1) Religion is about what you know. Love is about what you do.
2) Religion is reasonable and it doesn’t cost much. Love is full of interruptions and it’s costly.
3) Religion is about justifying oneself. Love is demonstrated by showing mercy to another.
29 But he wanted to justify himself, so he asked Jesus, “And who is my neighbor?”
This expert in the law knew the right answer. But that wasn’t enough. He wanted to justify HIMSELF. For the expert in the law, religion was a way of serving himself so that at the end of the day, he could sleep at night knowing that he was a good, moral person on his own effort. Let me narrowly define who my neighbor is so that I can check it off my spiritual To Do list. At the core, religion is self-focused.
In contrast, love is not self-focused, but it is focused on the needs of the other. At the end of the parable, Jesus turns the table again and asks the expert in the law, in v36 —
36 “Which of these three do you think was a neighbor to the man who fell into the hands of robbers?” 37 The expert in the law replied, “The one who had mercy on him.” Jesus told him, “Go and do likewise.”
It’s interesting that in a parable about a Good Samaritan who acts out love for a neighbor, the answer that this expert gives to describe the actions of the Good Samaritan is to say, he was a neighbor BECAUSE why? He was a neighbor because he showed mercy. This expert in the law recognized that what this Good Samaritan did was not humanly possible. It is outside the boundaries of man-made religion. He is onto something. This is not just love according to our normal categories of love. In Matthew 5:43-47, Jesus, in the Sermon on the Mount, speaks about love for one’s enemies. He notes several notions of love that fall below the biblical definition of love. He says, if you love those who love you, what reward will you get? If you greet only your brothers, whom you like and who like you in return, can we call that love? Even pagans can love in this way. That’s well within human ability. Loving those close to us doesn’t require any self-denial or dying to self. It comes naturally. However, love described in the Good Samaritan parable is another thing altogether.
The Good Samaritan had nothing to do with this half dead man. So instead of calling it love, he says, this is an example of mercy. This leads to my final point.
4) Religion is man-made. Love, on the other hand, is Spirit-generated or divine in origin.
Religion is man-made. Therefore it is within my human ability and my efforts. And because religion is man-made, it cannot save you. In fact, sadly, religion is often one of the greatest obstacles to a genuine encounter with Christ leading to salvation. Consider the Jewish religious leaders and the Pharisees of Jesus’ day.
To answer the question, who was a neighbor, who showed genuine love, Jesus shares about a Good Samaritan. And of course, we know that this Good Samaritan is a type, a picture of Jesus Christ. We were that person, half dead on the side of the road. We were bleeding and dying. We were sinners. We deserved to be left alone. We deserved to die because we were the ones who rejected God and wanted to live for ourselves. If someone didn’t intervene, we would have perished. But this is the gospel.
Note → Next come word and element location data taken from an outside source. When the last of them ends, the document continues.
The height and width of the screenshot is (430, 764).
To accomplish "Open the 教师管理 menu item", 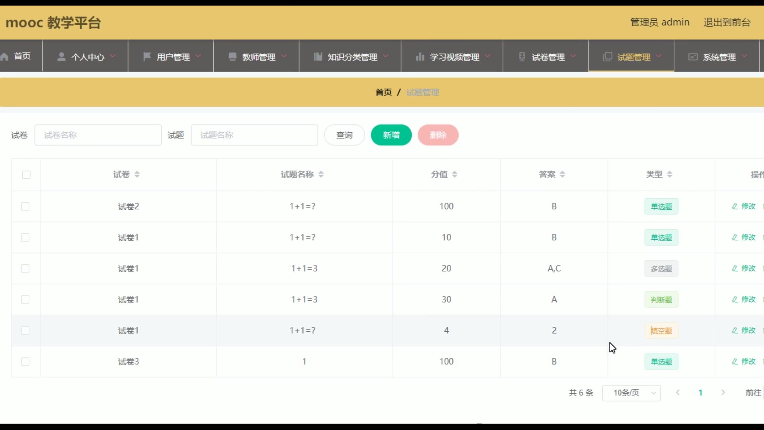I will [258, 57].
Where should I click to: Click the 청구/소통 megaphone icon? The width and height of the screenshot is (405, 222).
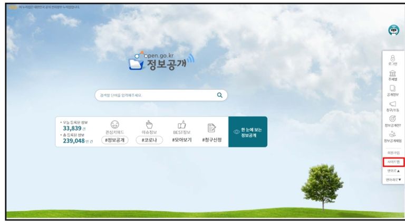pos(392,104)
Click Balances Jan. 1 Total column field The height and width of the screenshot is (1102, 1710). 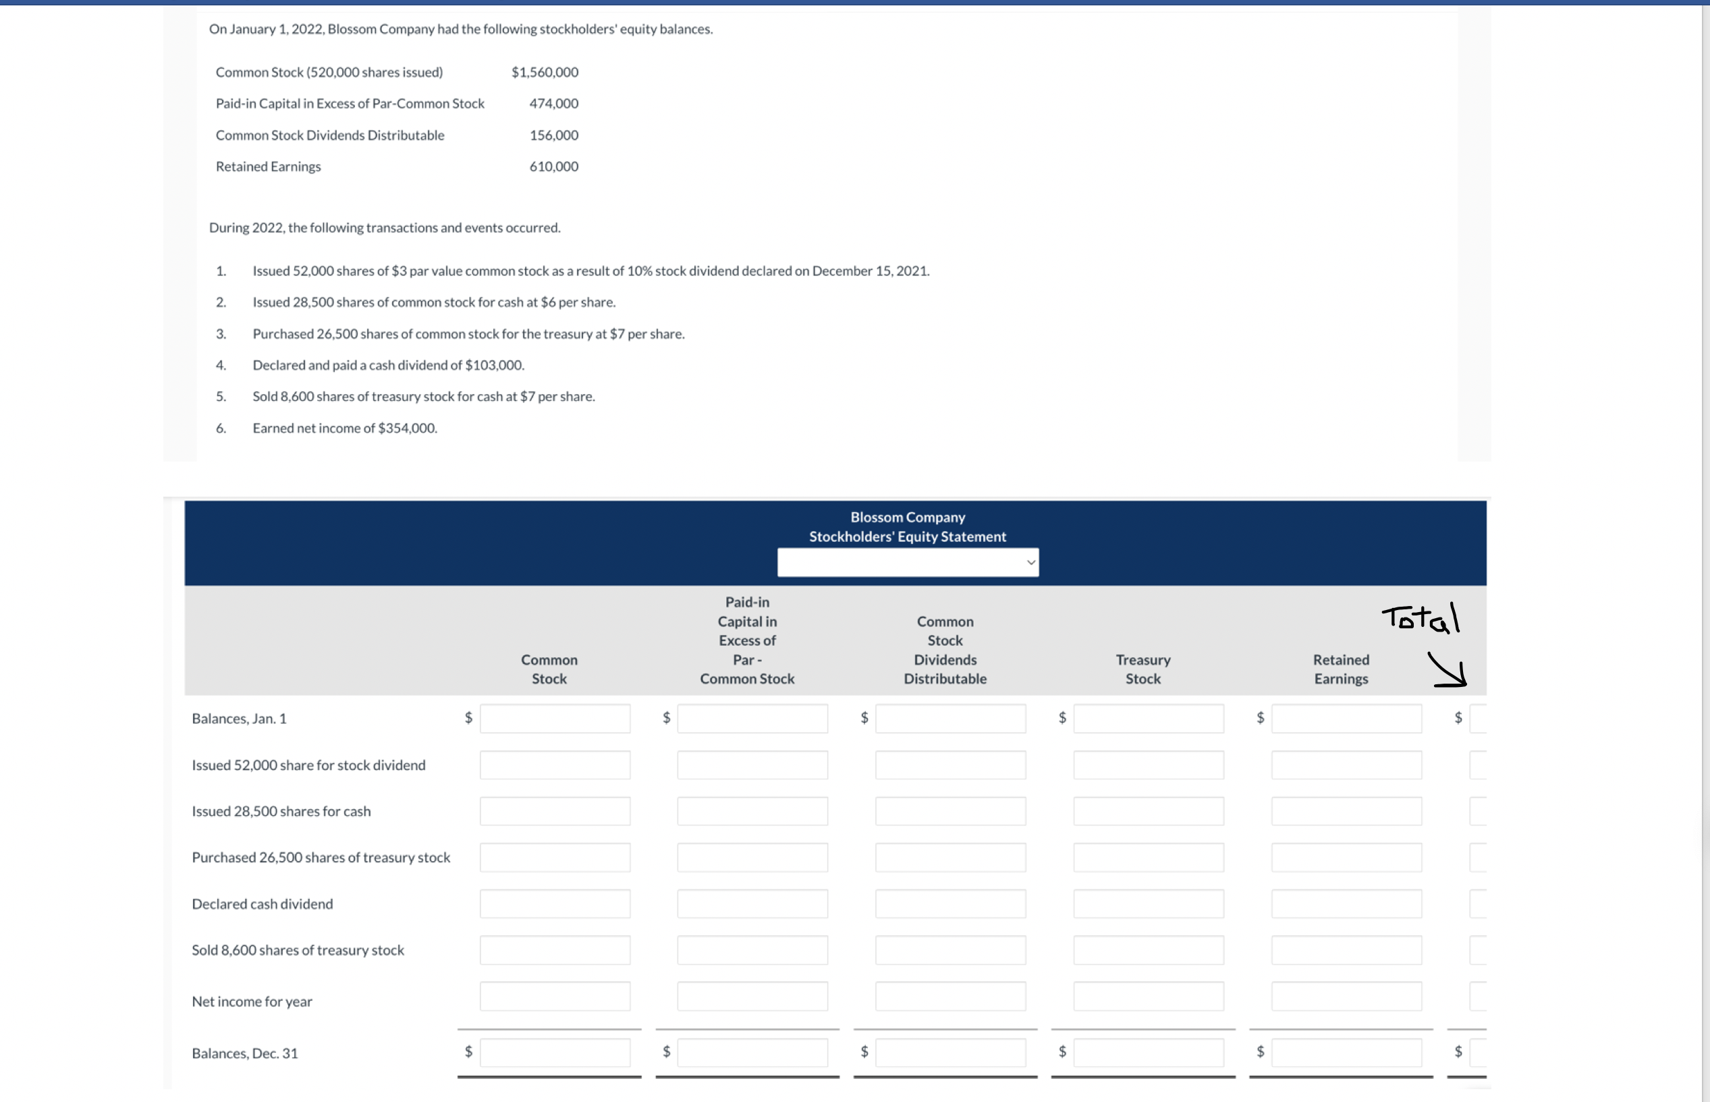pyautogui.click(x=1478, y=718)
Though we should have perished in our sins, Jesus looked at us, had pity on us. He left his glory in heaven and he came to where we were in order to die on a cross to show us mercy.
And as ones who have experienced this mercy of God, we call this salvation. And because spiritual life has been breathed into us, we have the Spirit-generated ability to love and show mercy to others.
1 John 4
10 This is love: not that we loved God, but that he loved us and sent his Son as an atoning sacrifice for our sins.
This is love, not that we loved God. Love is not defined by what we can give to God. Love is not man-made. Love is not self-generated. It is God-initiated. It is divine in its origin. Love is demonstrated by God sending Jesus to die on a cross.
Only when you encounter Jesus on the cross can you become a truly loving person. Because love is Spirit-generated. God gives you the ability through His Spirit, He fills you with the Spirit so that you can say no to your selfishness and love and serve the needs of another person, even an enemy, in a manner that goes beyond our human ability and effort. To show mercy, this is what it means to love our neighbors.
Think back to the disciples. A recurring theme in Luke 9-10 was the heartlessness of the disciples. With all the teaching and the experiences, you would expect them to be growing in their love, but they are just as self-centered after 3 years of following Jesus as they were when they had first started following Jesus. Until the cross, the death and resurrection of Christ. The cross changed everything. The cross transformed religious-minded, self-centered people who wanted to send the crowds away into the kind of loving people who selflessly served others and risked their lives planting churches and sharing the gospel.
I pray that our church can be filled, not with religious people, but with people who have been genuinely touched by the love of God as demonstrated by Jesus on the cross. I pray that we can show mercy to others in ways that give testimony to the Jesus who has and continues to show mercy to us.